It is masks off from Monday (29 Aug) — finally — after having worn one or more for 28 months since April 2020 when it first became mandatory during the Covid-19 pandemic.
The news was first announced by Prime Minister Lee Hsien Loong at the National Day Rally on Sunday (21 Aug), when he said, “With our situation stabilising, we will reduce the mask requirements further to prevent people from getting tired.”
Announcing the details at a media conference held by the Covid-19 multi-ministry task force, Deputy Prime Minister Lawrence Wong said on Wednesday (24 Aug) that masks will still have to be worn on public transport such as the MRT, LRT and public buses, as well as in indoor public transport facilities like boarding areas at bus interchanges and MRT platforms.
The dorning of masks are also mandatory in healthcare facilities, residential care homes and ambulances, including the indoor premises within hospitals and polyclinics.
Mask-wearing in the airport and on private transportation such as school buses, private bus services and taxis will be optional. The move will make Singapore one of the first countries in Asia to ease indoor mask-wearing. Currently, residents are only allowed to remove their masks outdoors.

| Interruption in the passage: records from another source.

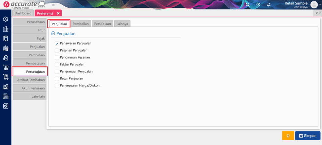The height and width of the screenshot is (145, 322).
Task: Close the Preferensi tab with the X
Action: pos(58,13)
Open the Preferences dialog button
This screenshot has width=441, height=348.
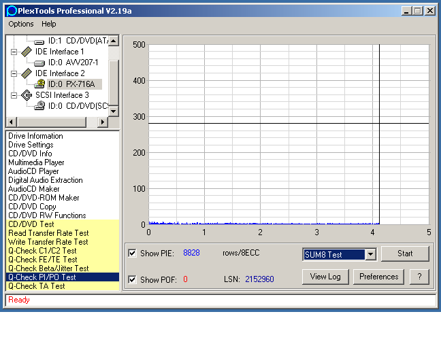coord(378,277)
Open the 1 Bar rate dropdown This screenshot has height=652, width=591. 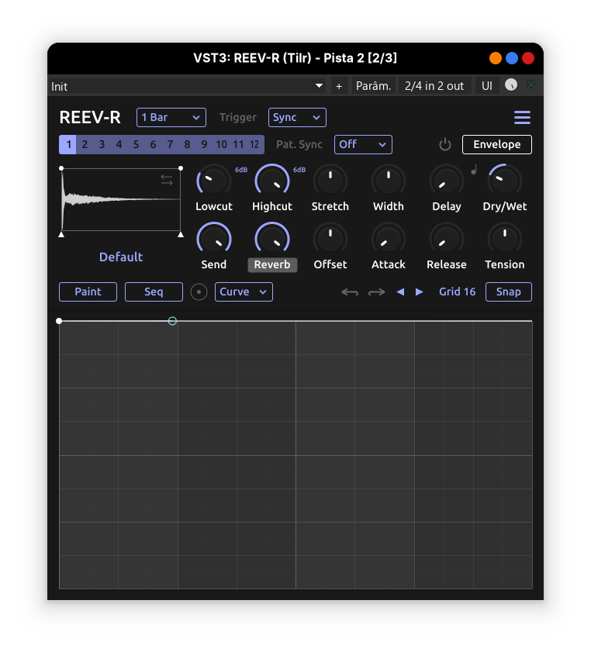(x=171, y=118)
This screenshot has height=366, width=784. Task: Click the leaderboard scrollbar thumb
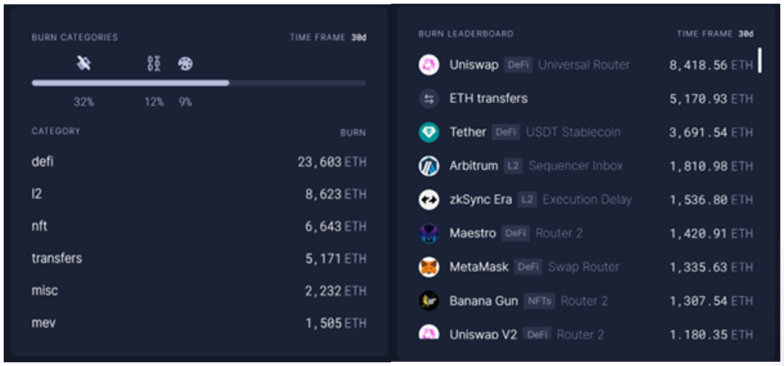point(760,61)
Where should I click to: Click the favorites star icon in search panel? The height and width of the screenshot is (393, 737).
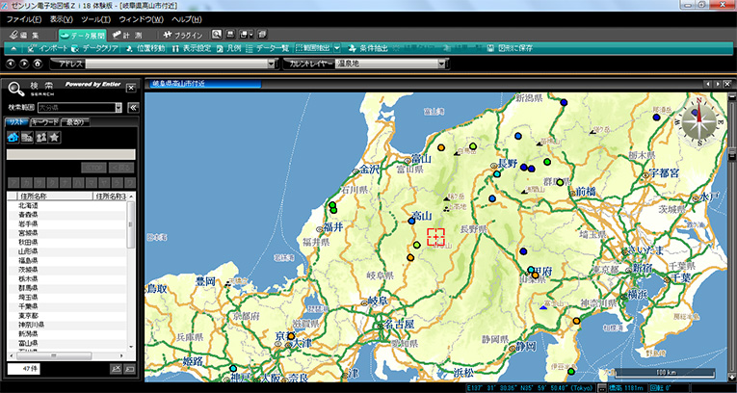pos(54,138)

This further easing of Covid-19 rules comes as the population has become more resilient against the virus, due to high vaccination rates and more people getting infected, the Health Ministry said. The number of infections has also declined steadily.

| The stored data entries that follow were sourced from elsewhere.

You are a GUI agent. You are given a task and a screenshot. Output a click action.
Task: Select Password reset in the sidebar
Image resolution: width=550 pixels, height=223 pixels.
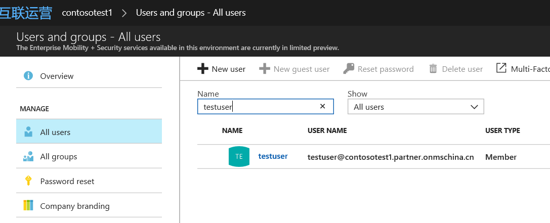[67, 181]
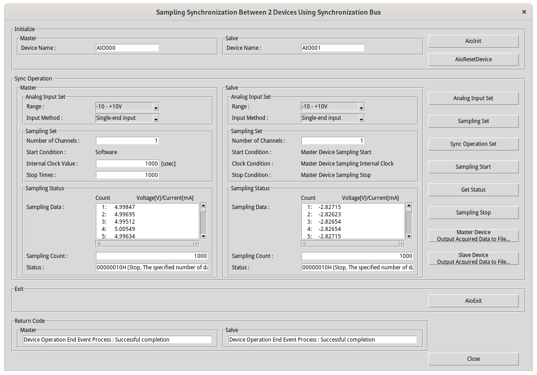Click the AioInit button

tap(473, 41)
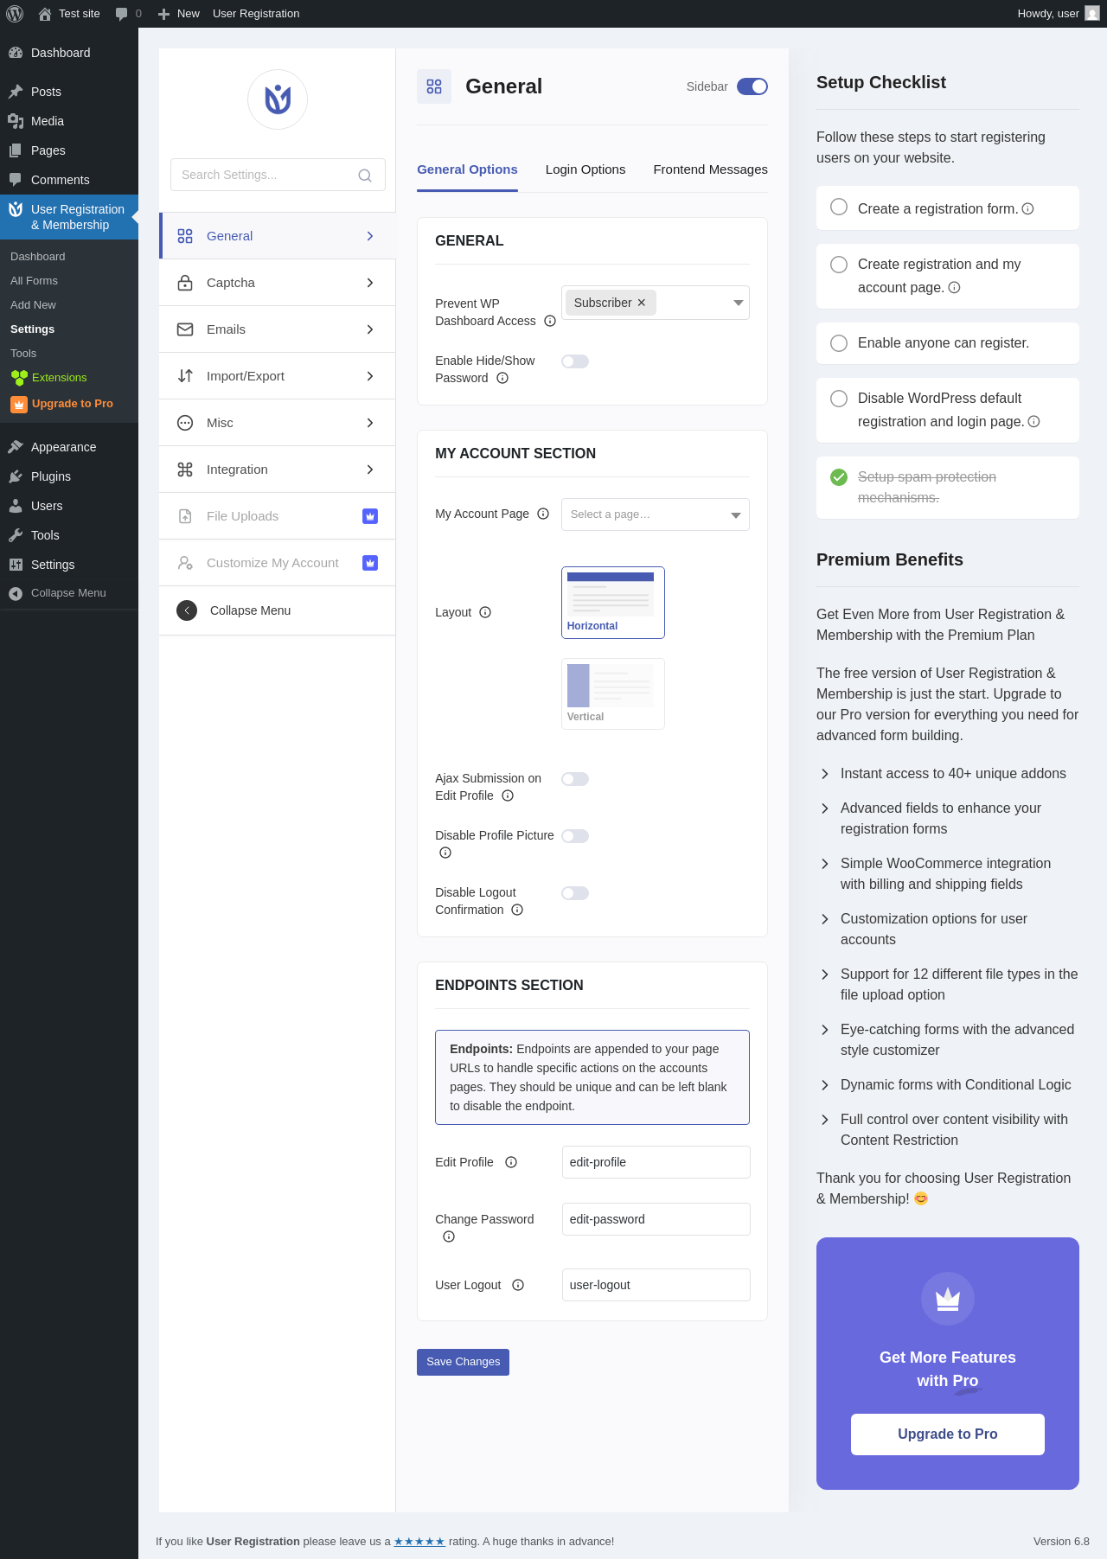Screen dimensions: 1107x1559
Task: Open the My Account Page select dropdown
Action: click(656, 514)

Even so, Mr Wong urged the elderly and those who are immunocompromised to continue wearing masks in crowded indoor settings to reduce their risk of catching the virus.

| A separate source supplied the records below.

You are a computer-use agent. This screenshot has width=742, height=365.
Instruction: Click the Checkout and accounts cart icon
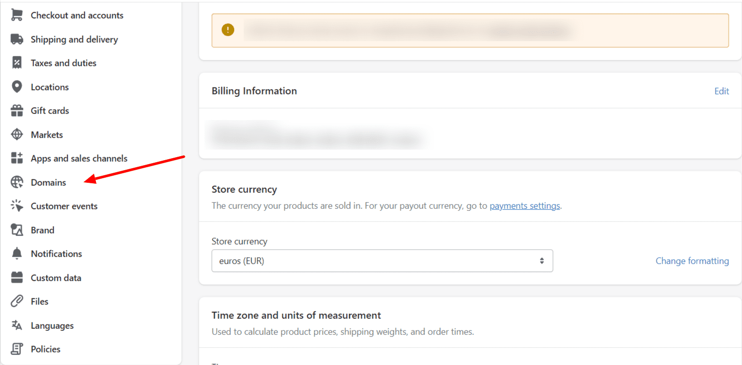[x=17, y=15]
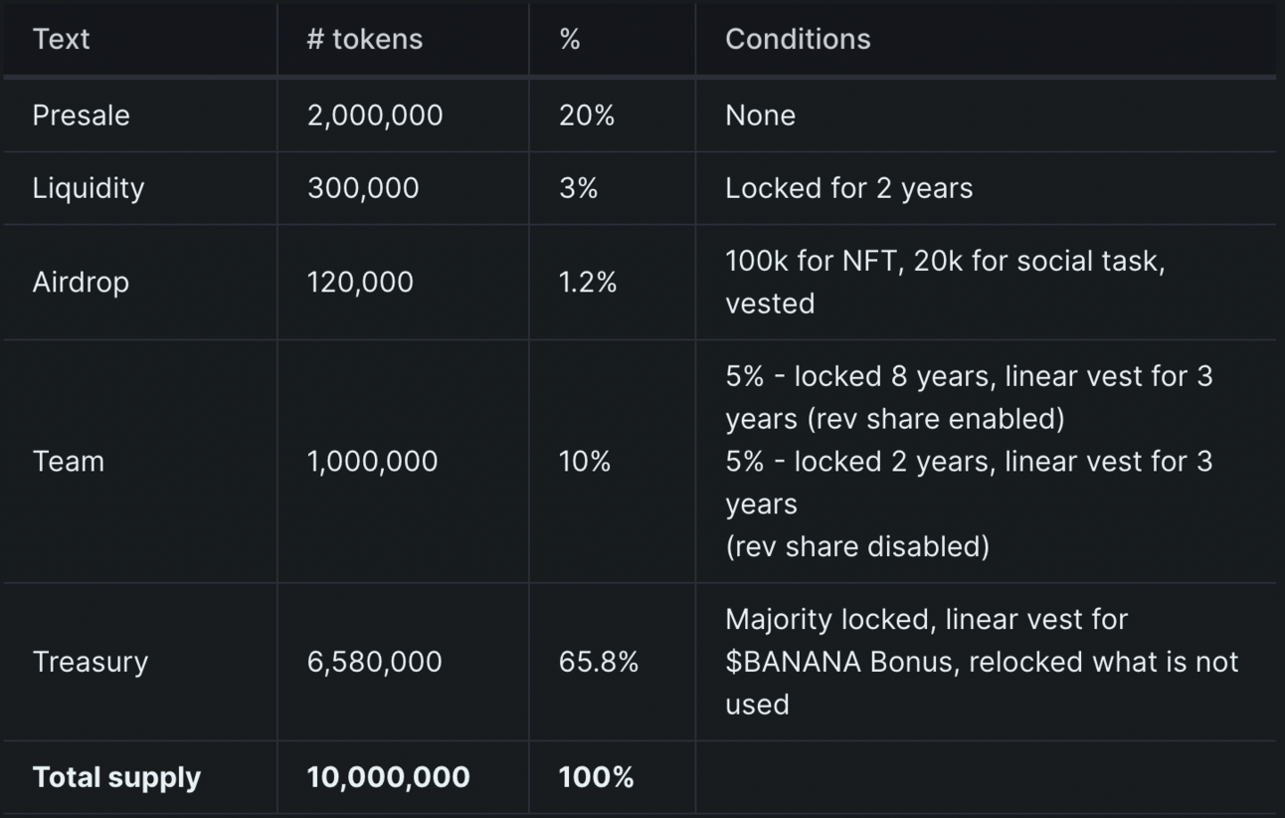Click 'Locked for 2 years' condition
This screenshot has width=1285, height=818.
(x=848, y=188)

Mr Wong, who co-heads the multi-ministry task force, cautioned that while the pandemic situation has improved, Singaporeans must be mentally prepared for any sudden change as the next Covid-19 variant may be more aggressive and dangerous.
Health Minister Ong Ye Kung added that Singapore should prepare itself for a “northern hemisphere winter wave” at the end of the year, which the United States, United Kingdom and Europe are all bracing for.
Vaccination remains Singapore’s primary line of defence, said the Covid-19 multi-ministry task force.
Not fully-vaccinated travellers no longer need to be quarantined
From Monday, travellers who are not fully vaccinated will no longer need to serve a seven-day isolation period when they arrive, but they will still need to test negative two days before arriving in Singapore. They will have to take a polymerase chain reaction (PCR) test upon exiting stay home notice (SHN) but they will continue to need a negative pre-departure test taken within two days of departing for Singapore.